As far as the record deal goes, we had offers from numerous labels, but obviously Nuclear Blast knows what to do with a band like us better than anybody else. We refused to sign the record deal until the last song was written, that was another one of my points. I didn’t want any labels to be expecting the album before it was done. It all worked out perfectly because we finished the last song, we contacted Nuclear Blast saying we gotta make changes to the contract, they agreed on the changes, and we were in the studio the next week. It all happened back in March.

Please, tell me the story of the reunion – who came up with this idea? Did the other accept this idea readily?

If you go backwards all the way to the beginning of putting the band back together, that was something that I wanted to do with Matt Camacho, our bass player. At that time I was doing other stuff, I was working on heavy rock stuff, not quite metal. Matt was out of music, Tim Calvert (ex-guitarist) had become a pilot, he’s with United Airlines, and Russ had a really good job. That was the core of what we wanted to do, but to get everyone together wasn’t very easy. Once we realized Tim couldn’t do it, then it wasn’t the line-up we really wanted, but we got hold of Glen, and that was the Forbidden Evil line-up, he was in the band for about a year back in 1988. As soon as we agreed to go do these shows, Paul (Bostaph, drummer) got a phone call from Testament, and they asked him to do a new album. He was like, “I can do both!”, and I was like, “No, you can’t! It’s totally cool, Paul, that you’re gonna be busy, but we just can’t wait”. Anyway, he hadn’t played with the band since 1991, so if we didn’t have him, it wasn’t a huge setback. But everybody wanted to do it, and Paul still wanted to do it, but he’s in Testament, and there was no way for him to get away and do this kind of stuff. But if you speak about the person responsible for putting the band together, making phone calls and arranging stuff, that would be me. I knew that it’s gonna be a ton of work, no one else is gonna do the work that I do, no one else is gonna get that extra shit done. It takes a lot out of me to do it. But this time it was pretty much a pleasure, because the combination of guys we ended up with is really un, and it has been the easiest record to write. It’s bizarre, but it’s true.

You mentioned that you didn’t sign a contract with Nuclear Blast until the record was finished. Were you concerned that they might interfere in the creative process?

(laughs) I don’t think Nuclear Blast would have ever done that.
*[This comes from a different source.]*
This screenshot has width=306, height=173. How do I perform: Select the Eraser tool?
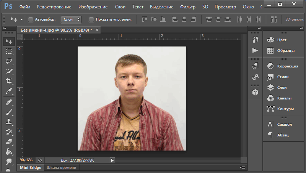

Even if they sign a band and if they’re not quite sure what they’re gonna come up with, they let the band be themselves and just hope that it turns out like they wanted to. They never got involved in the process, I never sent them any songs, except for the tunes that we demoed and that are up on our MySpace page. Those are just demos that we did for “Adapt Or Die” and “Hopenosis”, and those got a lot of attention. They knew it was gonna be in that vein, but they had no idea what we were really gonna come up with. They didn’t hear anything until after we recorded it, then I started sending them some mixes, and that was when their enthusiasm really started pouring out. They were really happy about it, and now we’re ecstatic, because we see the reviews and have the feeling everyone’s getting it, it’s really positive, it’s a huge honor. We are pretty humbled by it, because all we did was trying to be ourselves this time and really not worry about anything else, and it worked. It was nice not to have a label that tells you what you’re supposed to do, only to do what you want to do.

Why did you choose the songs “Adapt Or Die” and “Hopenosis” as the first ones to be streamed? Do you think they represent your new album in the best way?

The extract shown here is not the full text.